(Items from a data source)
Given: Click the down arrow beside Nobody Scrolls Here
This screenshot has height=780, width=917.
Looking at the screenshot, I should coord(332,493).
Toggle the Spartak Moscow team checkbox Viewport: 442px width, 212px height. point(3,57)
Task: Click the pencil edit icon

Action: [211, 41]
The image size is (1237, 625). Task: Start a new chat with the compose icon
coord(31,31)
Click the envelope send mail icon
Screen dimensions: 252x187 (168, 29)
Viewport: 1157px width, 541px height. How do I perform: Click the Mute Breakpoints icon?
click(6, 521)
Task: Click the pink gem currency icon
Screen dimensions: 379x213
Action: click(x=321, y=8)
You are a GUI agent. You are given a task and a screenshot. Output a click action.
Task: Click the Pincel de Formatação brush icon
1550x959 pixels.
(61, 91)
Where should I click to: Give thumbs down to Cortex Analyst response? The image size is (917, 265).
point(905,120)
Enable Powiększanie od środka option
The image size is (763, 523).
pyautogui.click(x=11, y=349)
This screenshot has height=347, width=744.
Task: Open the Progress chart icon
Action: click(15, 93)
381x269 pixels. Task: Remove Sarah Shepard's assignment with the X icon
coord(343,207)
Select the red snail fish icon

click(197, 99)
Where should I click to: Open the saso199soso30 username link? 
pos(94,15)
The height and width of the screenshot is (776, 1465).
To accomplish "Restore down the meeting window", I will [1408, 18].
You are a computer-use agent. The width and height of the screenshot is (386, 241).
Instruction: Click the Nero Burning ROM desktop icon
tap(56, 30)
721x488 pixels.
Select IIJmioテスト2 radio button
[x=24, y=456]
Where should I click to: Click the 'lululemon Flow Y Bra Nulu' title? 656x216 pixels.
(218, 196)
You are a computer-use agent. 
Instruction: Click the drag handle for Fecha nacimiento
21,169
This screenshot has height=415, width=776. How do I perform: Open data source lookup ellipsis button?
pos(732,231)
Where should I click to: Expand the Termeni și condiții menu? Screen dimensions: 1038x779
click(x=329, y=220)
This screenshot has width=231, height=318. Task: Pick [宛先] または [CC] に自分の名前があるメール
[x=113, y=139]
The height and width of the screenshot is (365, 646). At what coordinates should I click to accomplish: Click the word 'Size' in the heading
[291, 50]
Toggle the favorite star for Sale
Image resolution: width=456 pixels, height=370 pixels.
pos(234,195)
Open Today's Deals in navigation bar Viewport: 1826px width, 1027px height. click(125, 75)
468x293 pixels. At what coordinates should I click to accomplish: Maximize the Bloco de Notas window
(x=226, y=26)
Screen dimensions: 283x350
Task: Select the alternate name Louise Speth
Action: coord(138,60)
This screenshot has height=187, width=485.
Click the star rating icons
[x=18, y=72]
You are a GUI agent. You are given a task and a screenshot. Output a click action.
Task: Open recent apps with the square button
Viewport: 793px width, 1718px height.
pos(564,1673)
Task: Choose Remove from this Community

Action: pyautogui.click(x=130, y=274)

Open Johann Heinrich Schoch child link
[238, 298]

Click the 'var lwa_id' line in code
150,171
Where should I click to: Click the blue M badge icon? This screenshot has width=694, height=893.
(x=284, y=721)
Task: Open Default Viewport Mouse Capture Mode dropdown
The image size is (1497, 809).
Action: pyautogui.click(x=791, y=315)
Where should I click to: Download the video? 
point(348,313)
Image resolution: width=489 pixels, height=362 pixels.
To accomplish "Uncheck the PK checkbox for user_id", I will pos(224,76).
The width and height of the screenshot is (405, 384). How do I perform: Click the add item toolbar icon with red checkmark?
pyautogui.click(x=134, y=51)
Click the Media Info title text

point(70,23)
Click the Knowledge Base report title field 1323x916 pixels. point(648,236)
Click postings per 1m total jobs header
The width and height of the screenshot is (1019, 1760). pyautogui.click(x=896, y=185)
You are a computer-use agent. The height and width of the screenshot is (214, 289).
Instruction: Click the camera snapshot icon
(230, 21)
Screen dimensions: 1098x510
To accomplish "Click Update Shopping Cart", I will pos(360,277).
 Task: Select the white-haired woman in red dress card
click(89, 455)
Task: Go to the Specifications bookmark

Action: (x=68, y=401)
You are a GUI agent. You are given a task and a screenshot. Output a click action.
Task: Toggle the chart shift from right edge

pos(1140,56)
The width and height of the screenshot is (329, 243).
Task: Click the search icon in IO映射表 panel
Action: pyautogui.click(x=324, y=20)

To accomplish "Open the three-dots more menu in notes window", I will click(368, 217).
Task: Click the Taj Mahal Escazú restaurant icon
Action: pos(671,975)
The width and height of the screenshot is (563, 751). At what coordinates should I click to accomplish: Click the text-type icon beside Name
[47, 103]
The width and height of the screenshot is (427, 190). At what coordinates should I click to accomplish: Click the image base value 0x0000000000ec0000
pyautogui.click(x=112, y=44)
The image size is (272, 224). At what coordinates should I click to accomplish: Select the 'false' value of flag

> PROBLEM REQUIREMENTS
Return what is listed above, exactly and completely.

> EXERCISE SOLUTION
Given: Click the down arrow beside Nobody Scrolls Here
This screenshot has height=780, width=917.
Looking at the screenshot, I should coord(332,493).
Toggle the Spartak Moscow team checkbox Viewport: 442px width, 212px height. point(3,57)
Task: Click the pencil edit icon

Action: [211, 41]
The image size is (1237, 625). Task: Start a new chat with the compose icon
coord(31,31)
Click the envelope send mail icon
Screen dimensions: 252x187 (168, 29)
Viewport: 1157px width, 541px height. How do I perform: Click the Mute Breakpoints icon?
click(6, 521)
Task: Click the pink gem currency icon
Screen dimensions: 379x213
Action: click(x=321, y=8)
You are a GUI agent. You are given a task and a screenshot. Output a click action.
Task: Click the Pincel de Formatação brush icon
1550x959 pixels.
(61, 91)
Where should I click to: Give thumbs down to Cortex Analyst response? The image size is (917, 265).
point(905,120)
Enable Powiększanie od środka option
The image size is (763, 523).
pyautogui.click(x=11, y=349)
This screenshot has height=347, width=744.
Task: Open the Progress chart icon
Action: click(15, 93)
381x269 pixels. Task: Remove Sarah Shepard's assignment with the X icon
coord(343,207)
Select the red snail fish icon

click(197, 99)
Where should I click to: Open the saso199soso30 username link? 
pos(94,15)
The height and width of the screenshot is (776, 1465).
To accomplish "Restore down the meeting window", I will [1408, 18].
You are a computer-use agent. The width and height of the screenshot is (386, 241).
Instruction: Click the Nero Burning ROM desktop icon
tap(56, 30)
721x488 pixels.
Select IIJmioテスト2 radio button
[x=24, y=456]
Where should I click to: Click the 'lululemon Flow Y Bra Nulu' title? 656x216 pixels.
(218, 196)
You are a computer-use agent. 
Instruction: Click the drag handle for Fecha nacimiento
21,169
This screenshot has height=415, width=776. How do I perform: Open data source lookup ellipsis button?
pos(732,231)
Where should I click to: Expand the Termeni și condiții menu? Screen dimensions: 1038x779
click(x=329, y=220)
This screenshot has width=231, height=318. Task: Pick [宛先] または [CC] に自分の名前があるメール
[x=113, y=139]
The height and width of the screenshot is (365, 646). At what coordinates should I click to accomplish: Click the word 'Size' in the heading
[291, 50]
Toggle the favorite star for Sale
Image resolution: width=456 pixels, height=370 pixels.
pos(234,195)
Open Today's Deals in navigation bar Viewport: 1826px width, 1027px height. click(125, 75)
468x293 pixels. At what coordinates should I click to accomplish: Maximize the Bloco de Notas window
(x=226, y=26)
Screen dimensions: 283x350
Task: Select the alternate name Louise Speth
Action: coord(138,60)
This screenshot has height=187, width=485.
Click the star rating icons
[x=18, y=72]
You are a GUI agent. You are given a task and a screenshot. Output a click action.
Task: Open recent apps with the square button
Viewport: 793px width, 1718px height.
pos(564,1673)
Task: Choose Remove from this Community

Action: pyautogui.click(x=130, y=274)

Open Johann Heinrich Schoch child link
[238, 298]

Click the 'var lwa_id' line in code
150,171
Where should I click to: Click the blue M badge icon? This screenshot has width=694, height=893.
(x=284, y=721)
Task: Open Default Viewport Mouse Capture Mode dropdown
The image size is (1497, 809).
Action: pyautogui.click(x=791, y=315)
Where should I click to: Download the video? 
point(348,313)
Image resolution: width=489 pixels, height=362 pixels.
To accomplish "Uncheck the PK checkbox for user_id", I will pos(224,76).
The width and height of the screenshot is (405, 384). How do I perform: Click the add item toolbar icon with red checkmark?
pyautogui.click(x=134, y=51)
Click the Media Info title text

point(70,23)
Click the Knowledge Base report title field 1323x916 pixels. point(648,236)
Click postings per 1m total jobs header
The width and height of the screenshot is (1019, 1760). pyautogui.click(x=896, y=185)
You are a computer-use agent. The height and width of the screenshot is (214, 289).
Instruction: Click the camera snapshot icon
(230, 21)
Screen dimensions: 1098x510
To accomplish "Click Update Shopping Cart", I will pos(360,277).
 Task: Select the white-haired woman in red dress card
click(89, 455)
Task: Go to the Specifications bookmark

Action: (x=68, y=401)
You are a GUI agent. You are given a task and a screenshot. Output a click action.
Task: Toggle the chart shift from right edge

pos(1140,56)
The width and height of the screenshot is (329, 243).
Task: Click the search icon in IO映射表 panel
Action: pyautogui.click(x=324, y=20)

To accomplish "Open the three-dots more menu in notes window", I will click(368, 217).
Task: Click the Taj Mahal Escazú restaurant icon
Action: pos(671,975)
The width and height of the screenshot is (563, 751). At what coordinates should I click to accomplish: Click the text-type icon beside Name
[47, 103]
The width and height of the screenshot is (427, 190). At what coordinates should I click to accomplish: Click the image base value 0x0000000000ec0000
pyautogui.click(x=112, y=44)
The image size is (272, 224). At what coordinates should I click to accomplish: Select the 'false' value of flag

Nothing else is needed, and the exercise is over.